The above recognition of this ostensibly heterogeneous sociogenic illness behavior, loosely bounded by classical notions of mental health diagnoses, suggests the possibility that the increasingly algorithmic [78] and audiovisually immersive social media environment is a scopic medium [79] in which various ‘neurodivergent’ or sick role [30] identities or personas can be claimed at will, at any given moment—with no antecedent biological basis or tether to empirical reality—with positive social and emotional reinforcement and resonance from the associated online community (e.g., via the use of hashtags; user-to-user sharing and amplification of content) [36]. This social and emotional resonance may amplify and reinforce identification with the persona and may even predict later behaviors in line with it [80]. Sharing emotions, feelings, and thoughts around one's self-diagnosed mental illness identity within a solely techno-mediated scopic performative milieu in which such feelings, emotions, and beliefs are amplified may increase the likelihood that the ‘self-diagnosed’ identity is reified and incorporated into one's self-concept, regardless of its correspondence to external reality and conventional taxonomies of mental illness [36,80]. Said differently, the capacity for emotion regulation around the nature of one's self -identity is increasingly being techno-mediated externally, rather than internally within the self.

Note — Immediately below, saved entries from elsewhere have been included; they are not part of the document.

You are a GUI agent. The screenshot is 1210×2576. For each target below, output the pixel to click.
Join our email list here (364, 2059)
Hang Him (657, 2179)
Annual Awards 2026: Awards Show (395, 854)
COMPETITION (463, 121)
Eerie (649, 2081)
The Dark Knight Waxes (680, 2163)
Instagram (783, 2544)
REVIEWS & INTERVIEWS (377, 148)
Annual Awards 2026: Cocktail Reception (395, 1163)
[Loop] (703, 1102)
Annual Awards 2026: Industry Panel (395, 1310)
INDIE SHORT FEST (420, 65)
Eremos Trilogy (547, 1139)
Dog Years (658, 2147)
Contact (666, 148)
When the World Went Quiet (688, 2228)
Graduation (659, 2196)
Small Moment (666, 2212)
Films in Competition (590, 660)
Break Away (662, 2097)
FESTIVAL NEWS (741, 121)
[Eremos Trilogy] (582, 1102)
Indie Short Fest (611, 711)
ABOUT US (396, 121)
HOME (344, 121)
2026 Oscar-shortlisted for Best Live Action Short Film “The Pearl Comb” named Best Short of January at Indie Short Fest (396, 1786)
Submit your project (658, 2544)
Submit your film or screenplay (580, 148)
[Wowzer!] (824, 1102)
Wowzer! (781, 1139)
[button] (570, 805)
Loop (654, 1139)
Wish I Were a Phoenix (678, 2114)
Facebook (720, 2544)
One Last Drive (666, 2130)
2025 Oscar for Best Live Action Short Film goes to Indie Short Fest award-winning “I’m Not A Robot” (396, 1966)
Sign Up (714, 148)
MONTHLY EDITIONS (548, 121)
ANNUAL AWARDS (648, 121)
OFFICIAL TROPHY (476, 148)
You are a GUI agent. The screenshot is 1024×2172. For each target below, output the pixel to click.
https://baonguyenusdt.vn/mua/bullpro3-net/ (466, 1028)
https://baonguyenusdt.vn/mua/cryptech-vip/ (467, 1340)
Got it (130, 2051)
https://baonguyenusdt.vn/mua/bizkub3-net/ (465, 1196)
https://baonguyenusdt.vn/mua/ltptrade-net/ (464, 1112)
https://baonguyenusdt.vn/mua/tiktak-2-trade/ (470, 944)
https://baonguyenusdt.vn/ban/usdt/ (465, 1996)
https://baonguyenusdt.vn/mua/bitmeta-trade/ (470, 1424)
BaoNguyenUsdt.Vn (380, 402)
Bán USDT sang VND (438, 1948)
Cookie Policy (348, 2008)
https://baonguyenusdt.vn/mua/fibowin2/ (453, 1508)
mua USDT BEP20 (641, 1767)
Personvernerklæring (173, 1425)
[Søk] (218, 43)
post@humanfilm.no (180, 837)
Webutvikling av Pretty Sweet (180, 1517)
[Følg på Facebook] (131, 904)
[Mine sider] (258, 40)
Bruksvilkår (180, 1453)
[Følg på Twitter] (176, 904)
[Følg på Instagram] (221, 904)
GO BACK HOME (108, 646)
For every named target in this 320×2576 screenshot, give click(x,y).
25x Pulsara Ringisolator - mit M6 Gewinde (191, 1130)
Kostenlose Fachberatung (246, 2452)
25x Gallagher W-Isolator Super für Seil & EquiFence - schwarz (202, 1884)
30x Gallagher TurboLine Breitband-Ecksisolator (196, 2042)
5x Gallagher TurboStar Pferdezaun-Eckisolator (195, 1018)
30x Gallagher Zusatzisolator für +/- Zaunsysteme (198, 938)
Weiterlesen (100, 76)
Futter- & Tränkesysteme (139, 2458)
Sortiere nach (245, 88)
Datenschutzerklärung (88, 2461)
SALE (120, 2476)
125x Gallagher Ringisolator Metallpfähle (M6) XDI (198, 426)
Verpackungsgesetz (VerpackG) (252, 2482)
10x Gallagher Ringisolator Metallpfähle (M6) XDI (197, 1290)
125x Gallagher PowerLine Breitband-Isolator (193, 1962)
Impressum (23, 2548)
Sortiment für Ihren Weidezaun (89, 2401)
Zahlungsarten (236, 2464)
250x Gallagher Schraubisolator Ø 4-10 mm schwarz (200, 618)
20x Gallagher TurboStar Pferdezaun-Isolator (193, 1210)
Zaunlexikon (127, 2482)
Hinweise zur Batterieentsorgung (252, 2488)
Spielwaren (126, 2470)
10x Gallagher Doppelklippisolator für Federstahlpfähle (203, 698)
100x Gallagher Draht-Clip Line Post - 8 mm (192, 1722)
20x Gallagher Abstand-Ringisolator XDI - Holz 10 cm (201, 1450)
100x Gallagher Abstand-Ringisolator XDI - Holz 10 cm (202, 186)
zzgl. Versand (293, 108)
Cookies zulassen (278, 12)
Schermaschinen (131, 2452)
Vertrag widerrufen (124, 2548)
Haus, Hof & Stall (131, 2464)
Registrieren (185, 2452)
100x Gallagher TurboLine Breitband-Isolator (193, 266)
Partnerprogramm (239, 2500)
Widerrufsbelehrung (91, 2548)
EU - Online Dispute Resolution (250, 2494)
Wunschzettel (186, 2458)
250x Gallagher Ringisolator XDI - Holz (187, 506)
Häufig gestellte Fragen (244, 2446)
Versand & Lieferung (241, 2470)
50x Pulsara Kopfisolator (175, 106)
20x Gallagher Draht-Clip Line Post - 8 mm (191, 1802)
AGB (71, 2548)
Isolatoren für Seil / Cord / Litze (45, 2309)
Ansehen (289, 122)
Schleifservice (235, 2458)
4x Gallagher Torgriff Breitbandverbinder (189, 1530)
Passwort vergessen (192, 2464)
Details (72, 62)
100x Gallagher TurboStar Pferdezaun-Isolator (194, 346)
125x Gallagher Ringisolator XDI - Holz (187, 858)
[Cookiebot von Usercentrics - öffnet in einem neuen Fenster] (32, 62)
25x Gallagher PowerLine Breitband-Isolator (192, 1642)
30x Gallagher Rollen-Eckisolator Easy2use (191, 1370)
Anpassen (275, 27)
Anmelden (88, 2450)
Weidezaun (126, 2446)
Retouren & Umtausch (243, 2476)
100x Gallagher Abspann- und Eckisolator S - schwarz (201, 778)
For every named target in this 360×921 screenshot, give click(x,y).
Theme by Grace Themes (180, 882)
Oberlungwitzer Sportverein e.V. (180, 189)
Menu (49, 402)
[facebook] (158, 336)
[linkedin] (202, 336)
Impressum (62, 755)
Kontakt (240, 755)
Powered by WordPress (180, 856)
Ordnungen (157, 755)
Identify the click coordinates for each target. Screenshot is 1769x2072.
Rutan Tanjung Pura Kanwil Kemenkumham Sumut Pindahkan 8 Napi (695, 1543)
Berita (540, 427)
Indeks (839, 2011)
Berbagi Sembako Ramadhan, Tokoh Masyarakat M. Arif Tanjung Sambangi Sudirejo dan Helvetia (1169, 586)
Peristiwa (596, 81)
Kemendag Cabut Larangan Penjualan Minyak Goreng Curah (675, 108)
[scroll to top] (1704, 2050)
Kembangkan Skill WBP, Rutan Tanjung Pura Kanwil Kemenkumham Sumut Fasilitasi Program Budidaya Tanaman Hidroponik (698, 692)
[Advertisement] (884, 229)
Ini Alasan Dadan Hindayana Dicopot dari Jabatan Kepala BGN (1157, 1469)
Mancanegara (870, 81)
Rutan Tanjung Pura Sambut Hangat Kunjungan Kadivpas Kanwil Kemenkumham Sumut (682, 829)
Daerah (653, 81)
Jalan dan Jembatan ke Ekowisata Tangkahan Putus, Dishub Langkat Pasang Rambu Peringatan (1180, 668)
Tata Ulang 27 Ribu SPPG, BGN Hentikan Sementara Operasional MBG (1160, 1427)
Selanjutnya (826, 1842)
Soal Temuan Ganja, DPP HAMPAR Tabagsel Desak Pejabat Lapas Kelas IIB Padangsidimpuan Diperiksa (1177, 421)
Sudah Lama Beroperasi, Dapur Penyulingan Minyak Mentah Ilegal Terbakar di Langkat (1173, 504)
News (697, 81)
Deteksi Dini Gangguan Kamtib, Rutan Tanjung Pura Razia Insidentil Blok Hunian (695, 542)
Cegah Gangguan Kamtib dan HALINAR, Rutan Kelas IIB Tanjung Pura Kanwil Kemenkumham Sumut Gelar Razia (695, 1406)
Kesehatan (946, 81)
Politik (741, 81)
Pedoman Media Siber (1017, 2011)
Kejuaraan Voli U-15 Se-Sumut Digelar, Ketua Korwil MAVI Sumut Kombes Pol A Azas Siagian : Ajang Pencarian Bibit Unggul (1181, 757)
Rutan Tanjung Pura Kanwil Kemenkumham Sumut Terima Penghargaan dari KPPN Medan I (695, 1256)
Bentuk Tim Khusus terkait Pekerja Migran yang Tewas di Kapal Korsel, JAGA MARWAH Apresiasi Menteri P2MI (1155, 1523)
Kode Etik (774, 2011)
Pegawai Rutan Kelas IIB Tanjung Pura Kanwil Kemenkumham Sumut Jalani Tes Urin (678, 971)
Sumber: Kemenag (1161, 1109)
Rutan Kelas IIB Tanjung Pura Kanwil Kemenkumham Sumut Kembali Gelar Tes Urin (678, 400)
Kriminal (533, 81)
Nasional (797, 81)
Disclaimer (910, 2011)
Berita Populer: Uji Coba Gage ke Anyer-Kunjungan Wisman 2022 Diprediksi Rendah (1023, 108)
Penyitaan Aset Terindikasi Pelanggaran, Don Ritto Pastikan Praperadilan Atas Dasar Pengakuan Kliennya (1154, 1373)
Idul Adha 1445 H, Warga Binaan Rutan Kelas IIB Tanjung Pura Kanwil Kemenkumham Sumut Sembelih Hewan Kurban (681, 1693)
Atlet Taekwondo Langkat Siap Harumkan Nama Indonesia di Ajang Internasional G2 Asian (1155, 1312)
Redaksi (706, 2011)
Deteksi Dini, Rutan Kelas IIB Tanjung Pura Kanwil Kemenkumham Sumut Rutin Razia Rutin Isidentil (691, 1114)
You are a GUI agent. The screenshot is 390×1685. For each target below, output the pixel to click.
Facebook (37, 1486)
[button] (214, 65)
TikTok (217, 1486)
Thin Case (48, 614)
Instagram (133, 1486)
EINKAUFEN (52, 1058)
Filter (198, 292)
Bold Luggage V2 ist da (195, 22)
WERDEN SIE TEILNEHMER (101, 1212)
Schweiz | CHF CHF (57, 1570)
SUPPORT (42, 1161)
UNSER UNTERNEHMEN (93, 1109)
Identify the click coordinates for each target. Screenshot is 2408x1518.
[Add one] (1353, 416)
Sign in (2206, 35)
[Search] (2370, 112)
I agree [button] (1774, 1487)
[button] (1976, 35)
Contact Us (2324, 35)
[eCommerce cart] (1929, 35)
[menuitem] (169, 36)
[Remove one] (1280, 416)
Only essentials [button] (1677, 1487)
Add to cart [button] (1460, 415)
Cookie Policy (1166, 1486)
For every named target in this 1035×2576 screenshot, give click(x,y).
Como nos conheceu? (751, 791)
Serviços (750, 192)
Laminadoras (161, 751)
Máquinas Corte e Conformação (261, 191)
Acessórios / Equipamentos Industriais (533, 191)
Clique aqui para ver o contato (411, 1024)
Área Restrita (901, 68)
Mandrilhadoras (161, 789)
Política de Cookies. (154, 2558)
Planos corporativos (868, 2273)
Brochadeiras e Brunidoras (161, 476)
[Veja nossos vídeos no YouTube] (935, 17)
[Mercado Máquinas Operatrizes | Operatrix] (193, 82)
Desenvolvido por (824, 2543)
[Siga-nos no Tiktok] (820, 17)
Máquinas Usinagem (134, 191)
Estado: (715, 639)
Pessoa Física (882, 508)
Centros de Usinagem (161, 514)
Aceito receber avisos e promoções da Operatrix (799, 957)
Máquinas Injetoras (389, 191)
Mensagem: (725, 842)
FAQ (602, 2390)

Recognizing and responding to this possibility by researchers and mental health practitioners is an urgent public health priority in our view, given extant evidence suggesting that the social media environment is a mental health risk factor for adolescents and youth struggling with elevated personality psychopathology and inchoate personal identities during the transition to young adulthood [17,19,20,22]. In addition, whether and how social media technology is a contributing force in both potentially inducing sociogenic illness while simultaneously influencing how professional mental health organizations evolve with respect to understanding and defining mental illness—thus potentially immunizing current sociogenic illness from classical diagnoses of mental illness—is crucial to take stock of in order to rigorously inform public health discourse and policy [81].